Before leaving for the World Cup the squad played the New Zealand Residents XIII at Ericsson Stadium and defeated them 20–4.

The Lion Red Cup XIII played twice, against the Kiwis and against Tongan Residents side. The squad against Tonga was: Glen Coughlan, Walter Wilson, Aaron Whittaker, Richard Broughton, Blair Harding, Brett Rodger, Anthony Swann, Nigel Vagana, Willie Swann, Aaron Lester, Julian O'Neill, Logan Swann, Paul Johnson, Darryn Avery, Jason Palmada, Matthew Sturm and Mark Faumuina. Gary Kemble was the coach.

For the game against New Zealand Gerard Stokes took over as coach after Kemble was appointed as one of the Kiwis assistant coaches. Newcomers to the Residents squad for the match included Willie McLean, Dean Clark, Phil Bergman, Patrick Kiely, Aaron Tucker, Heston Patea and Mark Woods.

The New Zealand Sevens team competed in the World Sevens. The squad was: Vinnie Weir (c), Peter Edwards, Solomon Kiri, Mike Doreen, Aaron Lester, Gus Malietoa-Brown, Martin Moana, Willie Swann, Hitro Okesene and Tecofe Kaufa. Despite the Auckland Warriors having first pick of players, New Zealand defeated the Warriors 26-10 during pool play.

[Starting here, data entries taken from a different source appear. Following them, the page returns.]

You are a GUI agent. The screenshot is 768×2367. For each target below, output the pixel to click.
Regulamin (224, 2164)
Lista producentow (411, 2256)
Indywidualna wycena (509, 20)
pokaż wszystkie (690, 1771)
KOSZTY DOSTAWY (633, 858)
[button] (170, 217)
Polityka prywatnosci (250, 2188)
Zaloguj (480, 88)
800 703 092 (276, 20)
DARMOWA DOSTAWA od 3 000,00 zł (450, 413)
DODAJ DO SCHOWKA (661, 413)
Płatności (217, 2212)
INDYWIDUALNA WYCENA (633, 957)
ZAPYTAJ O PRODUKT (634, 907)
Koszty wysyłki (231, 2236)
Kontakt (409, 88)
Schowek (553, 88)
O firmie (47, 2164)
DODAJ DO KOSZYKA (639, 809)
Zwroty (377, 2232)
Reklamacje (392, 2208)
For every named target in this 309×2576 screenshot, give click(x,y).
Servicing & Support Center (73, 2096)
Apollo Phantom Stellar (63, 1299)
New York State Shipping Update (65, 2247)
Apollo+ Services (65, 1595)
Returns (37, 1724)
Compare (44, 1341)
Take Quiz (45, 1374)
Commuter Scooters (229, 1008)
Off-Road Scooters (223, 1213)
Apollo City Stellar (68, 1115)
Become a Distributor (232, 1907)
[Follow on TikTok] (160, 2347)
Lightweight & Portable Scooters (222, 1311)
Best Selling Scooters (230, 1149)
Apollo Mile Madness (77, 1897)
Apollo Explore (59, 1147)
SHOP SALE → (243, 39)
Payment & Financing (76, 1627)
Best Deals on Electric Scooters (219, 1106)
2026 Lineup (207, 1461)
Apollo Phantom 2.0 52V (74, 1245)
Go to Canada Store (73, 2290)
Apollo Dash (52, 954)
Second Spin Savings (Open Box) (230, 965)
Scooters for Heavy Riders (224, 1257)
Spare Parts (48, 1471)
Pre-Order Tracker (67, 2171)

The New Zealand Māori side made a three match internal tour in May–June, winning all three which included a 12–0 defeat of Auckland and a 20–8 defeat of Waikato. The squad was coached by Cameron Bell and included Darryl Beazley, Dean Clark, Blair Harding, Bryan Henare, Matthew Sturm, Frank Watene and Mark Woods.

The Junior Kangaroos toured New Zealand playing, and defeating, New Zealand Secondary Schools and the Junior Kiwis. The Junior Kiwis were coached by Stan Martin and included David Kidwell, Willie Talau and Steve Buckingham.

The New Zealand under 18's Academy Team was coached by Lex Clarke and included Frank Watene, Monty Betham and Odell Manuel. They won the first test 52-10 and the second match 44–0 against the touring British Amateur Rugby League Association youth side.

The under 17 team featured Monty Betham and Artie Shead while the Secondary Schools team featured Phillip Leuluai, Lesley Vainikolo and David Solomona. Henry Perenara and Wairangi Koopu both featured in the Under 15 national tournament with Koopu being named the player of the tournament.

The New Zealand Women's Rugby League Federation was registered in February 1995 and the first tour of Australia commenced in June. The Team played seven matches, winning all of them including defeating Australia 18-14 and 14–6.

Matthew Ridge was the New Zealand Rugby League player of the year.

== National competitions ==

=== Rugby League Cup ===
Canterbury defeated the West Coast 28–14 in their first defence of the season.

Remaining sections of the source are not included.